** Reading text **
--- Start ---

Posted on 06/13/2017 12:06:08 PM PDT by re_tail20

As first-time parents to a kindergartner, my wife and I recalled images from our own early experiences. Letters, numbers, colors, shapes, and lots of play. We lived in a good school district and had high expectations that our son would find his first school experience enriching, encouraging and nurturing—just as we remembered it.

We could not have been more wrong. What we found were great teachers, shiny new facilities and good-hearted administration—yet they were all hamstrung by the prescribed implementation of the Common Core State Standards (CCSS).

My wife and I volunteered time to help in the classroom and we saw the true situation ourselves: five-year-olds spending most of their day rooted in their seats, drilled to memorize CCSS-mandated buzzwords that would appear in their CCSS-mandated testing, three years in the future.

Very little interaction was allowed. Recess was held perhaps twice a week, for 15 minutes at a time. Silent submission to the projected lessons and teacher’s rapid, droning script of rote memorization—for five-year olds!—shocked us. We would not have believed that modern kindergarten was this way, if we had not seen it with our own eyes on multiple occasions.

--- End ---

** Data shown **
--- Start ---

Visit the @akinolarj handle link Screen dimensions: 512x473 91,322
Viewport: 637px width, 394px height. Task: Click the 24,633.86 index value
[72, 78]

--- End ---

** Short task A **
Answer these questions using the post about kindergarten:
(i) Which standards does the post say hamstrung the teachers and administration?
(ii) How often was recess held, and for how long each time?
(iii) How many years in the future would the testing be?
** Short task B **
Repeat the post about kindergarten from "As first-time parents" up to and including "State Standards (CCSS).".

** Expected output A **
(i) The Common Core State Standards (CCSS).
(ii) Perhaps twice a week, for 15 minutes at a time.
(iii) Three years.

** Expected output B **
As first-time parents to a kindergartner, my wife and I recalled images from our own early experiences. Letters, numbers, colors, shapes, and lots of play. We lived in a good school district and had high expectations that our son would find his first school experience enriching, encouraging and nurturing—just as we remembered it.

We could not have been more wrong. What we found were great teachers, shiny new facilities and good-hearted administration—yet they were all hamstrung by the prescribed implementation of the Common Core State Standards (CCSS).